> Document text:
==*==
Two out of three stars are for some of quotable sentences. Well, he was trying so hard to be quotable. Sometimes it worked. I probably would have preferred a book of aphorisms from him rather than a novel:
“Fear is self-awareness raised to a higher level.”
“Decorative gestures add romance to a life.”
“In a crisis the true facts are whatever other people say they are.”
“Out of some persistent sense of large-scale ruin, we kept inventing hope.”
“How serious can it be if it happens all the time? Isn’t the definition of a serious event based on the fact that it’s not an everyday occurrence?”
“Maybe when we die, the first thing we’ll say is, ‘I know this feeling. I was here before.’”
“Remember Lao Tse. There is no difference between the quick and the dead.”
“The cycle of history has but four ages. We happen to be in the last of these. There is little time for whimsy.”
“They’ve grown comfortable with their money,” I said. “They genuinely believe they’re entitled to it. This conviction gives them a kind of rude health. They glow a little.”
“Besides, I’m built funny and walk funny. If they couldn’t call me brilliant, they would be forced to say cruel things about me. How awful for everyone.” Describes me.
“His compassion was equal to the occasion, an impressive pity and grief. The bad news was almost worth it.”
==*==
> Records supplied:
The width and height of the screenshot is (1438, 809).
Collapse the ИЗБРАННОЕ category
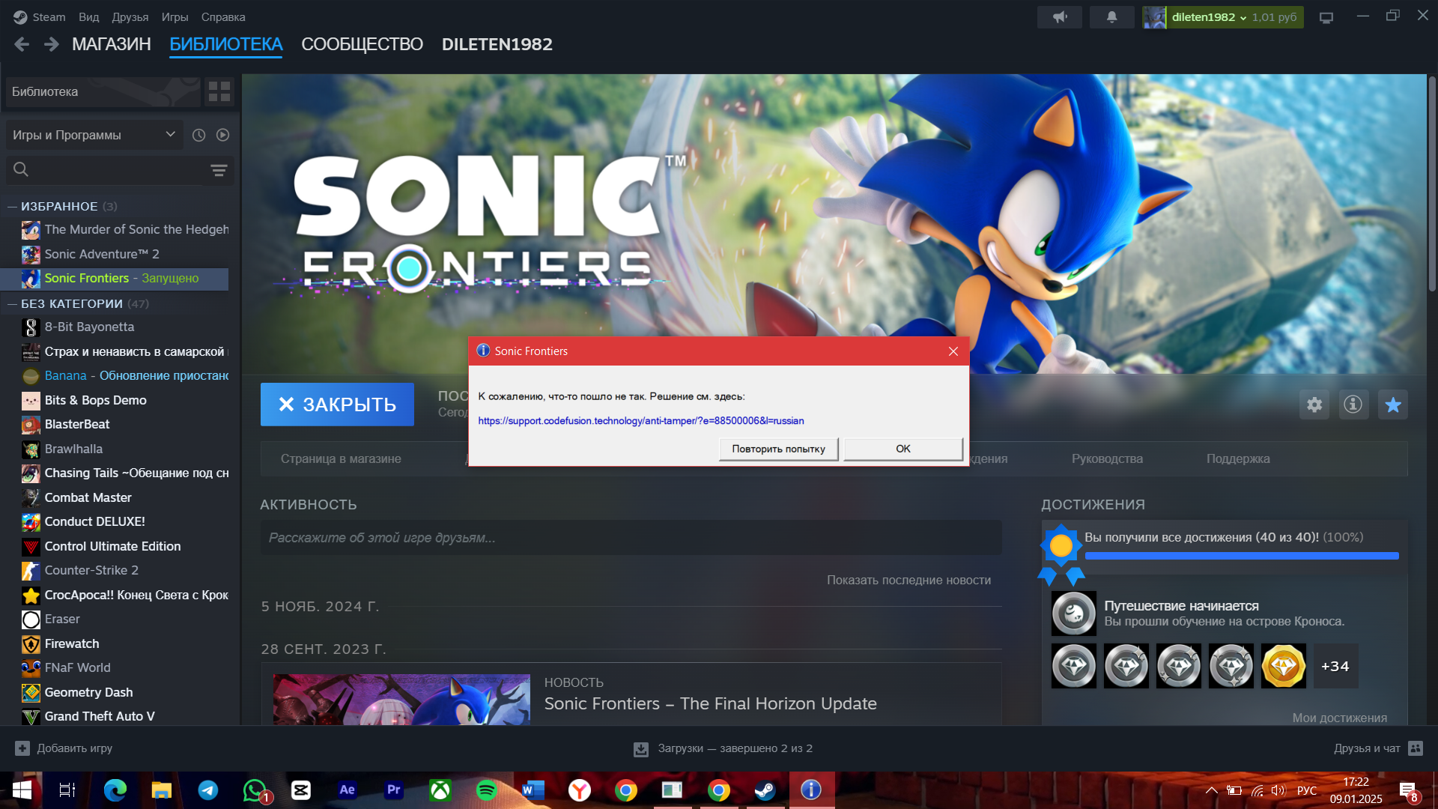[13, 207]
==*==
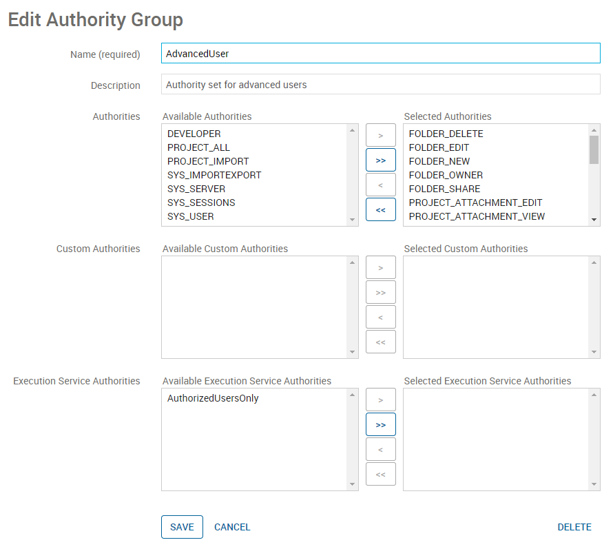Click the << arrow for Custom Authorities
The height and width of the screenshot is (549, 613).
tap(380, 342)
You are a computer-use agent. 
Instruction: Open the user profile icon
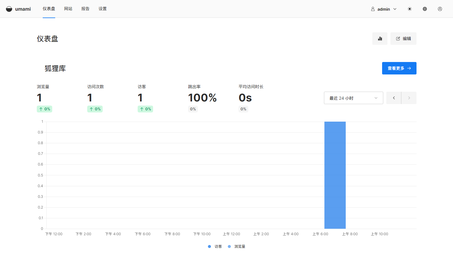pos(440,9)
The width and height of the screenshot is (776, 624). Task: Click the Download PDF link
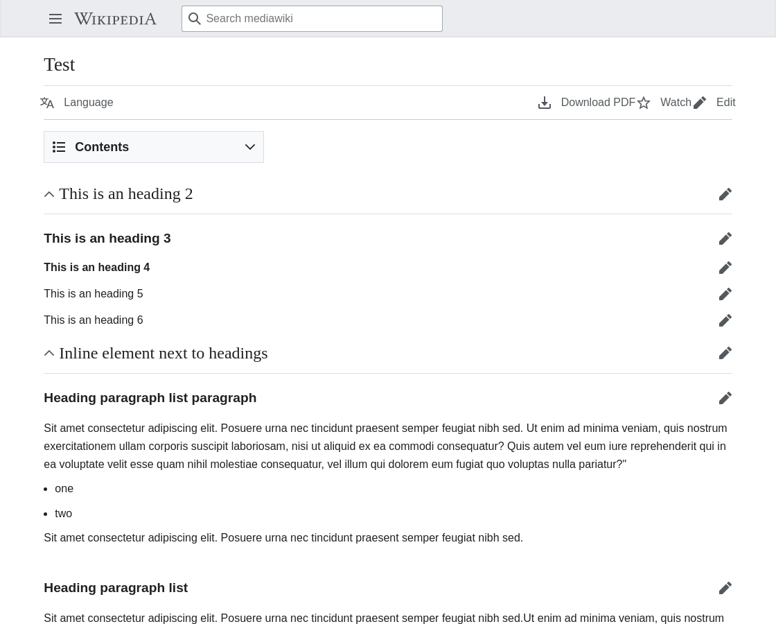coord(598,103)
==*==
> What you need to do:
1. In the review, what would the writer probably have preferred from him instead of a novel?
2. Please say whether each statement agrees with the review, and quote the words that decide it: (a) One quoted line calls fear self-awareness raised to a higher level. (b) One quoted line says the cycle of history has five ages. (c) The writer says the line about being built funny and walking funny fits the writer.

> Answers per task:
1. A book of aphorisms.

2.
(a) Yes: "Fear is self-awareness raised to a higher level."
(b) No: "The cycle of history has but four ages."
(c) Yes: "Describes me."